I was on my way to lunch when I got the call…
When things break, you need someone on the bridge call who not only understands the protocol but also has the skills and experience under their belt to drive the investigation in the right direction and to closure.
Putting the pieces back together!
Incident response is critical, which is why incident managers are a must-have for companies that have 24/7/365 web services that host online environments where millions of users (or customers) are impacted by a single device going offline.
Think for a moment about the impact to customers if the website for your bank account, online school, or even Amazon were to go offline. HUGE!

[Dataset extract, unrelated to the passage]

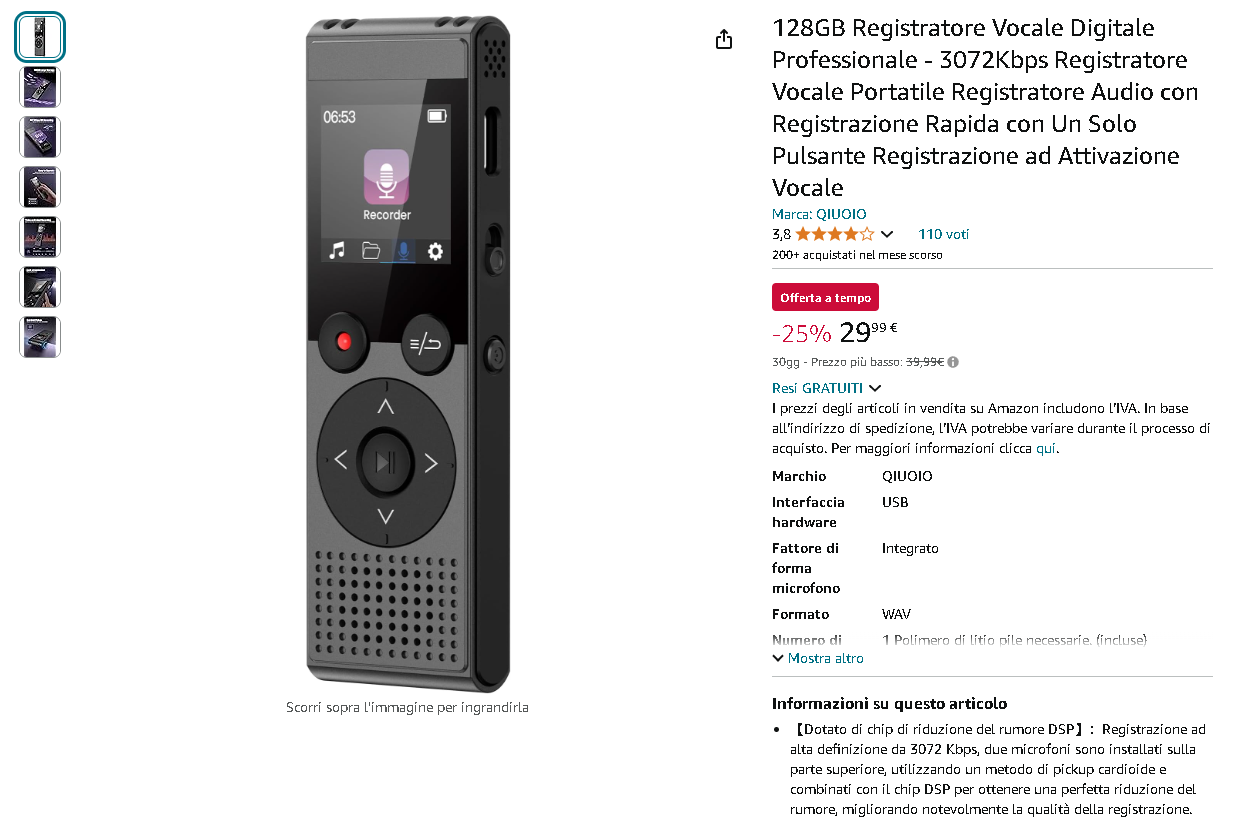Click the 3,8 rating number
The height and width of the screenshot is (820, 1234).
click(x=781, y=234)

I’ve worked in places where downtime was measured in dollars, not minutes. And let me also tell you there isn’t anything to compare to the STRESS of being on a bridge call with VIPs having amygdala hijacks every 5 minutes!

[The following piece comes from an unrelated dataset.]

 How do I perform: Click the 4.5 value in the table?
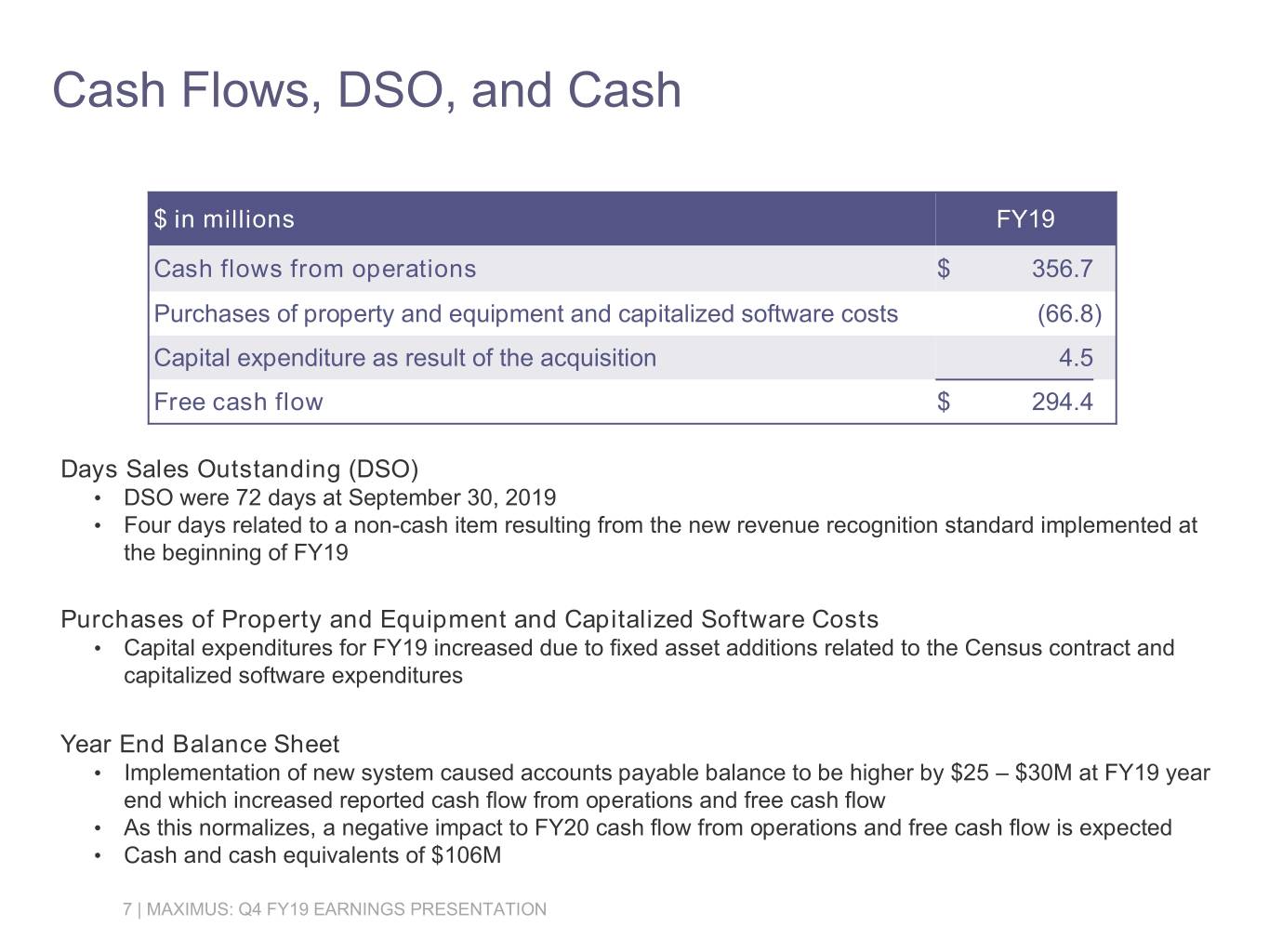pyautogui.click(x=1075, y=358)
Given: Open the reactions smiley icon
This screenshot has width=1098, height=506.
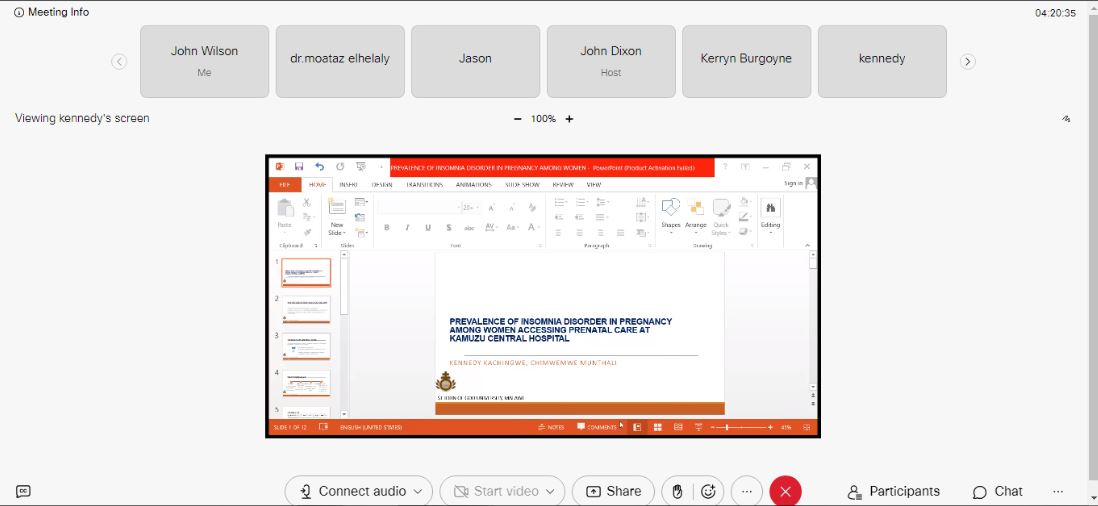Looking at the screenshot, I should click(x=708, y=491).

So what is the skill set of an incident manager?
Unlike with VMware interviews and skills, the person you’re looking for doesn’t just have the technical expertise and in-depth, hands-on skills. Moreover, most solid incident managers have grown through the ranks from a hands-on role into an incident manager role.
Ideally, the perfect prospect you are looking for has a broad perspective on all technologies such as networks, servers, virtualization, cloud, database, applications, and web servers. And, let’s not forget both Windows and Linux variations.
However, like I said, technical skills are not enough!
Continue reading, and I promise to share the secret ingredients for incident managers, all revealed in the 10 interview questions below and intended to help you screen your job applicants for the best candidate(s).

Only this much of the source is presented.